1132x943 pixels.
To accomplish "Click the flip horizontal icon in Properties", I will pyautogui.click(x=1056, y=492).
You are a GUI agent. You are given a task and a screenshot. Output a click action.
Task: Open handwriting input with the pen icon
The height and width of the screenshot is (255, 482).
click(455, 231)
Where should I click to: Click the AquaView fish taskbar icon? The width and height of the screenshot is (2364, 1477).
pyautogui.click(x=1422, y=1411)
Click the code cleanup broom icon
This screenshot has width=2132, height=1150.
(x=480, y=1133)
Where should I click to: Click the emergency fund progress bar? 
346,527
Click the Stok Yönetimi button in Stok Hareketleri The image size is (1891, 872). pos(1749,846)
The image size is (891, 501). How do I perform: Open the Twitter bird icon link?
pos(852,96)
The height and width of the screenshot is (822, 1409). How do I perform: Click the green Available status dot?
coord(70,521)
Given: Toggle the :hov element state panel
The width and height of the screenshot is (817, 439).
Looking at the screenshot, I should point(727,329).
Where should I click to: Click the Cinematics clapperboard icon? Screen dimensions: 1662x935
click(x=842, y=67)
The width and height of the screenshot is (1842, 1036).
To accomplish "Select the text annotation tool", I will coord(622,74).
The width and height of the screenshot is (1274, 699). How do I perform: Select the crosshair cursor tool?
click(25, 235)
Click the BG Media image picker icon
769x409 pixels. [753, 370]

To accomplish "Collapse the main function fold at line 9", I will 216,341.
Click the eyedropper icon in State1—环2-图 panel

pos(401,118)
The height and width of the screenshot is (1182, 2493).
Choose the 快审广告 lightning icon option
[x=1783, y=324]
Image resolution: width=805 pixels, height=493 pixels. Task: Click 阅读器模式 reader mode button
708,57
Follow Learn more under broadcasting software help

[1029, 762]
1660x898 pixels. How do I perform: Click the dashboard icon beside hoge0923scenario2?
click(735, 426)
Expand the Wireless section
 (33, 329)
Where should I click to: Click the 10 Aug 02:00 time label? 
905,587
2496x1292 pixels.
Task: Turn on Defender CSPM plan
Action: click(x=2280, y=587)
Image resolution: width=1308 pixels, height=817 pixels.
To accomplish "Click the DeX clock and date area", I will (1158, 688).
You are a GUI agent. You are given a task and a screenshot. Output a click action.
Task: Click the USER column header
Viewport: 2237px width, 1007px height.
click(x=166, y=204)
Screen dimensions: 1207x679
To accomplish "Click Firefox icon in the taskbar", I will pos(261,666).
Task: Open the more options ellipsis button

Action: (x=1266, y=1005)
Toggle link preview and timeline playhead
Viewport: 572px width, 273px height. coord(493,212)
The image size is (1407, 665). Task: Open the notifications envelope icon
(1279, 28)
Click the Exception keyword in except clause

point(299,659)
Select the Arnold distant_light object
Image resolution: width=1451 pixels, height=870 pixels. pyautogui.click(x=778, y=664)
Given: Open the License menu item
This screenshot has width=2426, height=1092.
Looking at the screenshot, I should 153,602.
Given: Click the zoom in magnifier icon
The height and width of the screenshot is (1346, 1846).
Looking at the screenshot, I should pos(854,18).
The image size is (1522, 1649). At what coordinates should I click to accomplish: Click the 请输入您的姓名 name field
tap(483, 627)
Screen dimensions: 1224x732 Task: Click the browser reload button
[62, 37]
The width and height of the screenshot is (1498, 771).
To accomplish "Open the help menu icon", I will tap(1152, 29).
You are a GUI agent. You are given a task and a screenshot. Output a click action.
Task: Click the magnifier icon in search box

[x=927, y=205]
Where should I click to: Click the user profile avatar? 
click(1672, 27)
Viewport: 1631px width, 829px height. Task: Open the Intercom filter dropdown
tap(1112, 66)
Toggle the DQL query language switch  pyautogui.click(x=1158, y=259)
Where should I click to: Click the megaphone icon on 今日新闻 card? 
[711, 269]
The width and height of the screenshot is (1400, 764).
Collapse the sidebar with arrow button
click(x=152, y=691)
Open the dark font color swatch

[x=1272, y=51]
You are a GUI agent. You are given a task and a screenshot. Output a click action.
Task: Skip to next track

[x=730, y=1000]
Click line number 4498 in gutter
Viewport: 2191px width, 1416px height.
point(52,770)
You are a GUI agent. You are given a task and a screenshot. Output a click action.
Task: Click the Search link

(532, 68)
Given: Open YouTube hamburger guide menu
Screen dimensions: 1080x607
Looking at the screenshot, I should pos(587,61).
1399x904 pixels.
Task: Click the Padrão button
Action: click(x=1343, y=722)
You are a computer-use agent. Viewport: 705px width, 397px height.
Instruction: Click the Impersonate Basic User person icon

- _TASK INSTRUCTIONS_
Copy the lines above exactly, leaving every word as it is.

- _EXERCISE OUTPUT_
1132x943 pixels.
To accomplish "Click the flip horizontal icon in Properties", I will pyautogui.click(x=1056, y=492).
You are a GUI agent. You are given a task and a screenshot. Output a click action.
Task: Open handwriting input with the pen icon
The height and width of the screenshot is (255, 482).
click(455, 231)
Where should I click to: Click the AquaView fish taskbar icon? The width and height of the screenshot is (2364, 1477).
pyautogui.click(x=1422, y=1411)
Click the code cleanup broom icon
This screenshot has width=2132, height=1150.
(x=480, y=1133)
Where should I click to: Click the emergency fund progress bar? 
346,527
Click the Stok Yönetimi button in Stok Hareketleri The image size is (1891, 872). pos(1749,846)
The image size is (891, 501). How do I perform: Open the Twitter bird icon link?
pos(852,96)
The height and width of the screenshot is (822, 1409). How do I perform: Click the green Available status dot?
coord(70,521)
Given: Toggle the :hov element state panel
The width and height of the screenshot is (817, 439).
Looking at the screenshot, I should point(727,329).
Where should I click to: Click the Cinematics clapperboard icon? Screen dimensions: 1662x935
click(x=842, y=67)
The width and height of the screenshot is (1842, 1036).
To accomplish "Select the text annotation tool", I will coord(622,74).
The width and height of the screenshot is (1274, 699). How do I perform: Select the crosshair cursor tool?
click(25, 235)
Click the BG Media image picker icon
769x409 pixels. [753, 370]

To accomplish "Collapse the main function fold at line 9", I will 216,341.
Click the eyedropper icon in State1—环2-图 panel

pos(401,118)
The height and width of the screenshot is (1182, 2493).
Choose the 快审广告 lightning icon option
[x=1783, y=324]
Image resolution: width=805 pixels, height=493 pixels. Task: Click 阅读器模式 reader mode button
708,57
Follow Learn more under broadcasting software help

[1029, 762]
1660x898 pixels. How do I perform: Click the dashboard icon beside hoge0923scenario2?
click(735, 426)
Expand the Wireless section
 (33, 329)
Where should I click to: Click the 10 Aug 02:00 time label? 
905,587
2496x1292 pixels.
Task: Turn on Defender CSPM plan
Action: click(x=2280, y=587)
Image resolution: width=1308 pixels, height=817 pixels.
To accomplish "Click the DeX clock and date area", I will (1158, 688).
You are a GUI agent. You are given a task and a screenshot. Output a click action.
Task: Click the USER column header
Viewport: 2237px width, 1007px height.
click(x=166, y=204)
Screen dimensions: 1207x679
To accomplish "Click Firefox icon in the taskbar", I will pos(261,666).
Task: Open the more options ellipsis button

Action: (x=1266, y=1005)
Toggle link preview and timeline playhead
Viewport: 572px width, 273px height. coord(493,212)
The image size is (1407, 665). Task: Open the notifications envelope icon
(1279, 28)
Click the Exception keyword in except clause

point(299,659)
Select the Arnold distant_light object
Image resolution: width=1451 pixels, height=870 pixels. pyautogui.click(x=778, y=664)
Given: Open the License menu item
This screenshot has width=2426, height=1092.
Looking at the screenshot, I should 153,602.
Given: Click the zoom in magnifier icon
The height and width of the screenshot is (1346, 1846).
Looking at the screenshot, I should pos(854,18).
The image size is (1522, 1649). At what coordinates should I click to accomplish: Click the 请输入您的姓名 name field
tap(483, 627)
Screen dimensions: 1224x732 Task: Click the browser reload button
[62, 37]
The width and height of the screenshot is (1498, 771).
To accomplish "Open the help menu icon", I will tap(1152, 29).
You are a GUI agent. You are given a task and a screenshot. Output a click action.
Task: Click the magnifier icon in search box

[x=927, y=205]
Where should I click to: Click the user profile avatar? 
click(1672, 27)
Viewport: 1631px width, 829px height. Task: Open the Intercom filter dropdown
tap(1112, 66)
Toggle the DQL query language switch  pyautogui.click(x=1158, y=259)
Where should I click to: Click the megaphone icon on 今日新闻 card? 
[711, 269]
The width and height of the screenshot is (1400, 764).
Collapse the sidebar with arrow button
click(x=152, y=691)
Open the dark font color swatch

[x=1272, y=51]
You are a GUI agent. You are given a task and a screenshot. Output a click action.
Task: Skip to next track

[x=730, y=1000]
Click line number 4498 in gutter
Viewport: 2191px width, 1416px height.
point(52,770)
You are a GUI agent. You are given a task and a screenshot. Output a click action.
Task: Click the Search link

(532, 68)
Given: Open YouTube hamburger guide menu
Screen dimensions: 1080x607
Looking at the screenshot, I should pos(587,61).
1399x904 pixels.
Task: Click the Padrão button
Action: click(x=1343, y=722)
You are a computer-use agent. Viewport: 705px width, 397px height.
Instruction: Click the Impersonate Basic User person icon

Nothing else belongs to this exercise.